Before running the code below, please change <font color='red'> **YOUR DATA DIRECTORY**</font> to your own file path.

In [None]:
#Load 2013, 2014, and 2015 data

#Define data folder directory
data_directory = 'YOUR DATA DIRECTORY'

#Read in different cohort data
df_2013 = pd.read_csv(data_directory+'syntucky_cohort_2013.csv')
df_2014 = pd.read_csv(data_directory+'syntucky_cohort_2014.csv')
df_2015 = pd.read_csv(data_directory+'syntucky_cohort_2015.csv')

#Combine them into one dataset for easier cleaning and generating variables
df_comb = pd.concat([df_2013,df_2014,df_2015])

#Check the first five rows of the combined data
df_comb.head()

#### **Checkpoint 1: Use an Alternative Job Quality Measurement to Create the Label**

In the data measurement notebook, we developed several job quality measures, including number of jobs (`year7_ct_employers`), employment duration (`year7_ct_qtrs_employed`), and average earnings per employed quater (`year7_earnings` / `year7_ct_qtrs_employed`). Please use one of these measurements or your own measurement to create the job quality label. Also check the distribution of your label.

In [None]:
#Consistent job Label
# =1 if have 1 employer
# =0 if have more than 1 employers
#Exclude:
#Students who are not employed in year 7
conditions = [((df_comb['year7_ct_employers'].notna()) & (df_comb['year7_ct_employers'] > 1) & (df_comb['first_enroll_acadyr_pell_disbursed'].isnull() == False)),
              ((df_comb['year7_ct_employers'] == 1) & (df_comb['first_enroll_acadyr_pell_disbursed'].isnull() == False))]

choices = [0,
           1]

df_comb['label_consistent_jobs'] = np.select(conditions, choices, default = np.NaN)

#Check label distribution
df_consistent_jobs = df_comb.groupby(['label_consistent_jobs'])['id'].agg(['count']).reset_index()

df_consistent_jobs['percent'] = round(df_consistent_jobs['count'] / df_consistent_jobs['count'].sum(),2)

df_consistent_jobs

#### **Checkpoint 2: Create additional Features**

Try to create additional features. For example, you can add `first_enroll_fulltime` to the feature list or use `urm_status` as a feature instead of `race_group`. Think about if your new features are categorical or numeric and how you should process them.

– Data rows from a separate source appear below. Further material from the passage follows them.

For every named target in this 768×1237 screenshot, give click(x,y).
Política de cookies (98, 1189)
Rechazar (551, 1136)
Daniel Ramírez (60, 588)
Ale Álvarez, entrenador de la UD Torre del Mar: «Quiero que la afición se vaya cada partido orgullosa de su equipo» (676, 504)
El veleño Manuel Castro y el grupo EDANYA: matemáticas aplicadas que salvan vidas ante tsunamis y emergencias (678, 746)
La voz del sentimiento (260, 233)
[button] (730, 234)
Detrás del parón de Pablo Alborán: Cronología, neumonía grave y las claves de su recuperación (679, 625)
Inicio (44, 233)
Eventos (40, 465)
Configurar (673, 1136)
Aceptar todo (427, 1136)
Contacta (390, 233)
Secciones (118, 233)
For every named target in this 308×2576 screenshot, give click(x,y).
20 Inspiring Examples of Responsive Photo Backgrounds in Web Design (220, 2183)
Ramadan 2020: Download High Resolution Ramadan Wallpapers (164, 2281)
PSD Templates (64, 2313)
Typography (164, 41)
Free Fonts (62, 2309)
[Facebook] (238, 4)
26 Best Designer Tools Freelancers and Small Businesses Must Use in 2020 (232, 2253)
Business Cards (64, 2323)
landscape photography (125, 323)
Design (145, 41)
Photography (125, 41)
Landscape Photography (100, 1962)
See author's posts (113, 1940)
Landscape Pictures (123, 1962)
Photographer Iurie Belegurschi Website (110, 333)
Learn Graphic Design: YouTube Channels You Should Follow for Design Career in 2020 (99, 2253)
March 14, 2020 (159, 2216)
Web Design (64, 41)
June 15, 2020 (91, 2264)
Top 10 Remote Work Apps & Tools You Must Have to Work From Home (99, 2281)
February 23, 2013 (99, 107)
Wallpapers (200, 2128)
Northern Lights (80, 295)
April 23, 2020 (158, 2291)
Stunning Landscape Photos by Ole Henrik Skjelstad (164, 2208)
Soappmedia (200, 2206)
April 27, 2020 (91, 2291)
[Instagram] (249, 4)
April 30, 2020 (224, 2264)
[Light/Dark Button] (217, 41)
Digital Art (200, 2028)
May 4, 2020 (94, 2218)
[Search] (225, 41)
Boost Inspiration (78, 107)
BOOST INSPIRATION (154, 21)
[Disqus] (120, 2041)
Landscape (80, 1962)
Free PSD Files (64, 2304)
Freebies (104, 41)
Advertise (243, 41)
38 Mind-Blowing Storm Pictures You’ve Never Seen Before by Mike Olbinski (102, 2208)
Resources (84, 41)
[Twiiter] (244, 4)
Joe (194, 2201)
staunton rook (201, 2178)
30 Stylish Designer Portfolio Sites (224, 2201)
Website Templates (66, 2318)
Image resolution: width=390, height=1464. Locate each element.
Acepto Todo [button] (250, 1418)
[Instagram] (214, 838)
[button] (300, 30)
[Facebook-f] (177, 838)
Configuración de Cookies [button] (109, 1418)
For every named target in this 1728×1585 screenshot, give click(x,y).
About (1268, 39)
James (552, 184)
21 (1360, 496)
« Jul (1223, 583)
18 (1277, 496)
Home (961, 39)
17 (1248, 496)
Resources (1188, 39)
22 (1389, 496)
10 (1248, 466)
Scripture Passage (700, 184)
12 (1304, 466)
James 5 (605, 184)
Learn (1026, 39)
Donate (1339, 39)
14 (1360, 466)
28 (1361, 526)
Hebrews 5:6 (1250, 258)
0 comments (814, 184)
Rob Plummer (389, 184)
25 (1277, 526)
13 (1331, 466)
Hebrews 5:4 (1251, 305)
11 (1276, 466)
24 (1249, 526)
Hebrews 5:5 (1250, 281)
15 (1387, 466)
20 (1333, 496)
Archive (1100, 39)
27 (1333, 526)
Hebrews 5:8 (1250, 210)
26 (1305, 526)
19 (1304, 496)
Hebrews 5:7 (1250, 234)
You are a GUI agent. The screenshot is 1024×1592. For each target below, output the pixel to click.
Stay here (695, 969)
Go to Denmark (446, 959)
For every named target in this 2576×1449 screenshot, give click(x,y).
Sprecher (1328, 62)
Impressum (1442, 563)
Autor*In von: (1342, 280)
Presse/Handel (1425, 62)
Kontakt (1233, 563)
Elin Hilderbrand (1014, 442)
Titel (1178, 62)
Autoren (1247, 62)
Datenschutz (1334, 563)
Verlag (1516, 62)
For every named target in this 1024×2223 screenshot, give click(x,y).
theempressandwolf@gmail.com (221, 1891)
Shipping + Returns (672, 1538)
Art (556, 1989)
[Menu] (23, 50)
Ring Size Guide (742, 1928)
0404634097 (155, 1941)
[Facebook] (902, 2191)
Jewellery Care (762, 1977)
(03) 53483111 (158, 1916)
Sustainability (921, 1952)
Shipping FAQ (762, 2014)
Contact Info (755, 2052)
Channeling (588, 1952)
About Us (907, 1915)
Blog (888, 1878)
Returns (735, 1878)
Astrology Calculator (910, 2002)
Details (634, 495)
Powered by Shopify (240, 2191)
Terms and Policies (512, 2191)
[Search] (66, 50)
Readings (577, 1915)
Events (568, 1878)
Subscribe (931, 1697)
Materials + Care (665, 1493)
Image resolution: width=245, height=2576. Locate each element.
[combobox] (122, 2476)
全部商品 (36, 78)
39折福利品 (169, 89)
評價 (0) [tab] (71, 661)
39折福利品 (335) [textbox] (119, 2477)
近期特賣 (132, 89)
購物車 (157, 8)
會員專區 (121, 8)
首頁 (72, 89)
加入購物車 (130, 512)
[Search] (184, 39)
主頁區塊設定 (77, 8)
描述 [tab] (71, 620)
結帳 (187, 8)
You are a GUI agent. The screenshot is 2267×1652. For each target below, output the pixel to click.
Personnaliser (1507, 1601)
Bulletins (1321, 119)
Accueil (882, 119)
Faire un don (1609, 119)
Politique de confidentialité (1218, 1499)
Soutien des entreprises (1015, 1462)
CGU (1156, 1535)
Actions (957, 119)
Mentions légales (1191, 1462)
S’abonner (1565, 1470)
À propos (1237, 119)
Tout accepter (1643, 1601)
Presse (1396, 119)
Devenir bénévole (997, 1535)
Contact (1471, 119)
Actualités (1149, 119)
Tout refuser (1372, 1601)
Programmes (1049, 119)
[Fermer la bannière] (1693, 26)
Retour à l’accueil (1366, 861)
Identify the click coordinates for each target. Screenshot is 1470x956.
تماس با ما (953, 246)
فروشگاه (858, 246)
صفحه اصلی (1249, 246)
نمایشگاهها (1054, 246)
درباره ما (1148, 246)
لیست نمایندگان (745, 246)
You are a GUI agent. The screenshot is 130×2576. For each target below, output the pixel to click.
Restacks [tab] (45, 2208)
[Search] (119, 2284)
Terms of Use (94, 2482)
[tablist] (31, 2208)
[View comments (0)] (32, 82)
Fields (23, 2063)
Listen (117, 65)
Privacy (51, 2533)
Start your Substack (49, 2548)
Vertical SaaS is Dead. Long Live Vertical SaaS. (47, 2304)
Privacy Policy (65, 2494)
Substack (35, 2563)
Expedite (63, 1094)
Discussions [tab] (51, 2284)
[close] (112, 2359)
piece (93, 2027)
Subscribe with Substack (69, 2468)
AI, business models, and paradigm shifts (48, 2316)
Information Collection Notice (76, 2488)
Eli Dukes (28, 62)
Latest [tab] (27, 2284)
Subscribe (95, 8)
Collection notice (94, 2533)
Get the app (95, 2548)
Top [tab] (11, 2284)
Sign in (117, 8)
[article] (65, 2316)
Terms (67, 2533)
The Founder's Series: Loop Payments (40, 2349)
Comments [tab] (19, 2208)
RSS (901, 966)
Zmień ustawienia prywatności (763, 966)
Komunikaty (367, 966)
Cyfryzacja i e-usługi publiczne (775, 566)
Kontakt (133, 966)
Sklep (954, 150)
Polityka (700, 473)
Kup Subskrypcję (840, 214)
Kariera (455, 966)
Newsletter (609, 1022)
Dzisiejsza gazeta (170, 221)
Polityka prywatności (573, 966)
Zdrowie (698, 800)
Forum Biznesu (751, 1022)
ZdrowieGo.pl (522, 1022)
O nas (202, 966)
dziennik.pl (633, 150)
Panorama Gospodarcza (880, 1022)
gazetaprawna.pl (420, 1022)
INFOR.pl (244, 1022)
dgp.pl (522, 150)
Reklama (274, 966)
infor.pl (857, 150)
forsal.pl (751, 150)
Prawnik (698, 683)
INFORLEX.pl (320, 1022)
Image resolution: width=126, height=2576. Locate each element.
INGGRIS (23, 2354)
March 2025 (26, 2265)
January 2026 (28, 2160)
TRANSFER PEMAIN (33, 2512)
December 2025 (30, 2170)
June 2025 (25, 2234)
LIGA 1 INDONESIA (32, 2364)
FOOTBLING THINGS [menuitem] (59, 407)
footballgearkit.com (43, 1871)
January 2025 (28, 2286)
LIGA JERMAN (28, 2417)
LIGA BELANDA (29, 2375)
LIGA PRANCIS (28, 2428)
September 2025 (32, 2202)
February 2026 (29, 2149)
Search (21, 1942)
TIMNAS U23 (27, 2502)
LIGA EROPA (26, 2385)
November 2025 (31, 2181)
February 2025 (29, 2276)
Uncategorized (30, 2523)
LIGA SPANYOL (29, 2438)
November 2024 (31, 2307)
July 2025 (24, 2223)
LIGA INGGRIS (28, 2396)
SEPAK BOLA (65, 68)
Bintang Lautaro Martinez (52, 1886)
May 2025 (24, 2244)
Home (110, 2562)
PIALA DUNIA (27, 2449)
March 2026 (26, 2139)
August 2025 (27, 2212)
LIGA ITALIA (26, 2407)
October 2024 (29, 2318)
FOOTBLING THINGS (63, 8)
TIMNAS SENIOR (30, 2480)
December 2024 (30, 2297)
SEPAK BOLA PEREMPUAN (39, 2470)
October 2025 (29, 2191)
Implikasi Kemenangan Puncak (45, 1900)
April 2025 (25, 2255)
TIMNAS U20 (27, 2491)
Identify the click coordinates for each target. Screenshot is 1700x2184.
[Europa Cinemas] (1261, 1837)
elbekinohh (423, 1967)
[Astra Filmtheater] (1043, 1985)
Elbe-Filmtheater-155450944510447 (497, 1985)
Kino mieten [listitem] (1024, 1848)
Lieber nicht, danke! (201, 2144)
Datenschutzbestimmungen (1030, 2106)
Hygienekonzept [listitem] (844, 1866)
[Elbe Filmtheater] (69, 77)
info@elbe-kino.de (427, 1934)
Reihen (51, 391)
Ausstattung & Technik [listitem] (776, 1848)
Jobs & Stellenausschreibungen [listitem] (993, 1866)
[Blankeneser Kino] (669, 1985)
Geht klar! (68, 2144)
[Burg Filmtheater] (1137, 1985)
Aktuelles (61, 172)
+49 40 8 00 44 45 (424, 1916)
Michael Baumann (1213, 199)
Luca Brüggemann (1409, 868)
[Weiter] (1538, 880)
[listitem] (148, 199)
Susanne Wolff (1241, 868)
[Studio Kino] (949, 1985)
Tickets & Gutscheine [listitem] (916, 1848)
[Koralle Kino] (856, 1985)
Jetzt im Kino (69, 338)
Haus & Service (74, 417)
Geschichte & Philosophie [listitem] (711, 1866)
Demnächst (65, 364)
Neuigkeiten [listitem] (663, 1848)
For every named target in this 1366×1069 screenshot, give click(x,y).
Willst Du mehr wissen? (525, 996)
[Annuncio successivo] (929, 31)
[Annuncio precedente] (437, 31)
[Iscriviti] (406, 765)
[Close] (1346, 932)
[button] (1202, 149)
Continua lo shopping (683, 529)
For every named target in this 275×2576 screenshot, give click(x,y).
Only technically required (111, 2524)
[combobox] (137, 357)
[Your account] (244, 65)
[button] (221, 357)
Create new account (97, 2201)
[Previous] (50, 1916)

Also, check if your new features have missing values and think about how you should deal with these missing values.

In [None]:
#Data Cleaning

#Remove doctoral degree recipients due to potential data error
df_comb = df_comb[df_comb['high_completion_label'] != 'Doctoral']

#Check the number of unknown gender
print(df_comb.groupby(['gender'])['id'].agg(['count']).reset_index())

#Remove unknown gender due to small number
df_comb = df_comb[df_comb['gender'] != "Unknown"]

#Generate new features

#Age at year 7
df_comb['year7_age'] = df_comb['cohort_acadyr'] + 6 - df_comb['birth_year']

In [None]:
#Only keep the columns we need

#Identifiers
id_cols = ['id', 'cohort_acadyr']

#Labels
label_cols = ['label_consistent_jobs']

#Categorical features
cat_cols = ['first_enroll_acadyr_pell_disbursed', 'gender', 'urm_status', 'instate_origin', 'first_enroll', 
            'cohort_degree_pursuit_type']

#Numeric features
num_cols = ['year7_age']

#Only keep the features we need
df_comb = df_comb[id_cols + label_cols + cat_cols + num_cols]

#Check the current data
df_comb.head()

In [None]:
#Check number of null values in labels and features
#Note that this method only check if a column has null value. However, missing values could be in many formats.
#You may want to inspect further depending on the data you use.
for col in label_cols + cat_cols + num_cols:
    print(col, df_comb[col].isnull().sum())

In [None]:
#Fill in categorical features' null values with "Missing"
df_comb.loc[df_comb['first_enroll'].isnull() == True, 'first_enroll'] = "Missing"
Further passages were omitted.